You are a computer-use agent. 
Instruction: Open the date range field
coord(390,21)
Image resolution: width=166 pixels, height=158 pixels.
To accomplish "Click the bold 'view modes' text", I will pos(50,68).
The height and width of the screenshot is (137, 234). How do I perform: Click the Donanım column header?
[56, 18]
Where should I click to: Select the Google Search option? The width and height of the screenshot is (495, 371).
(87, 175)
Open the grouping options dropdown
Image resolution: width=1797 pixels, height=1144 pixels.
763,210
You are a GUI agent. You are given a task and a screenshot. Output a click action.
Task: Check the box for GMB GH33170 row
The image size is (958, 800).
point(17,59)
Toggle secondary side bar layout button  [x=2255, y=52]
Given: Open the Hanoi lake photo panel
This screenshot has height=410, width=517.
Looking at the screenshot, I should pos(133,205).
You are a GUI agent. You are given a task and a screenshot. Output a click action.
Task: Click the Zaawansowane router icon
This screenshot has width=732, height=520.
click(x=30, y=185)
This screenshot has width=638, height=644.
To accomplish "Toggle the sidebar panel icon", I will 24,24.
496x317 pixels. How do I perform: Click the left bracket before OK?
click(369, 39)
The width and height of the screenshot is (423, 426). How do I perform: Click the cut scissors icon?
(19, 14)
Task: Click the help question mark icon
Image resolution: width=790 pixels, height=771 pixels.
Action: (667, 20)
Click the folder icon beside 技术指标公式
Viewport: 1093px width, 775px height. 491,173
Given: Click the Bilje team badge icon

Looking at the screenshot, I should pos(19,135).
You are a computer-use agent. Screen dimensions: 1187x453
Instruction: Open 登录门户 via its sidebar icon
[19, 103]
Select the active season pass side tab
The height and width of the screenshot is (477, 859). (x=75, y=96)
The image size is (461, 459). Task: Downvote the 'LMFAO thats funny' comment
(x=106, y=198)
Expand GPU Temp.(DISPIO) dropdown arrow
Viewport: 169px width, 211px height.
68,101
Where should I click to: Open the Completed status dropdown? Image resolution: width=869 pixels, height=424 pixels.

··········

Arrange the lines of the listing above as a numbered list, leaving out any blank lines.

1. You are a computer-use agent. 
2. Instruction: Open the date range field
3. coord(390,21)
4. Image resolution: width=166 pixels, height=158 pixels.
5. To accomplish "Click the bold 'view modes' text", I will pos(50,68).
6. The height and width of the screenshot is (137, 234). How do I perform: Click the Donanım column header?
7. [56, 18]
8. Where should I click to: Select the Google Search option? The width and height of the screenshot is (495, 371).
9. (87, 175)
10. Open the grouping options dropdown
11. Image resolution: width=1797 pixels, height=1144 pixels.
12. 763,210
13. You are a GUI agent. You are given a task and a screenshot. Output a click action.
14. Task: Check the box for GMB GH33170 row
15. The image size is (958, 800).
16. point(17,59)
17. Toggle secondary side bar layout button  [x=2255, y=52]
18. Given: Open the Hanoi lake photo panel
19. This screenshot has height=410, width=517.
20. Looking at the screenshot, I should pos(133,205).
21. You are a GUI agent. You are given a task and a screenshot. Output a click action.
22. Task: Click the Zaawansowane router icon
23. This screenshot has width=732, height=520.
24. click(x=30, y=185)
25. This screenshot has width=638, height=644.
26. To accomplish "Toggle the sidebar panel icon", I will 24,24.
27. 496x317 pixels. How do I perform: Click the left bracket before OK?
28. click(369, 39)
29. The width and height of the screenshot is (423, 426). How do I perform: Click the cut scissors icon?
30. (19, 14)
31. Task: Click the help question mark icon
32. Image resolution: width=790 pixels, height=771 pixels.
33. Action: (667, 20)
34. Click the folder icon beside 技术指标公式
35. Viewport: 1093px width, 775px height. 491,173
36. Given: Click the Bilje team badge icon
37. Looking at the screenshot, I should pos(19,135).
38. You are a computer-use agent. Screen dimensions: 1187x453
39. Instruction: Open 登录门户 via its sidebar icon
40. [19, 103]
41. Select the active season pass side tab
42. The height and width of the screenshot is (477, 859). (x=75, y=96)
43. The image size is (461, 459). Task: Downvote the 'LMFAO thats funny' comment
44. (x=106, y=198)
45. Expand GPU Temp.(DISPIO) dropdown arrow
46. Viewport: 169px width, 211px height.
47. 68,101
48. Where should I click to: Open the Completed status dropdown? Image resolution: width=869 pixels, height=424 pixels.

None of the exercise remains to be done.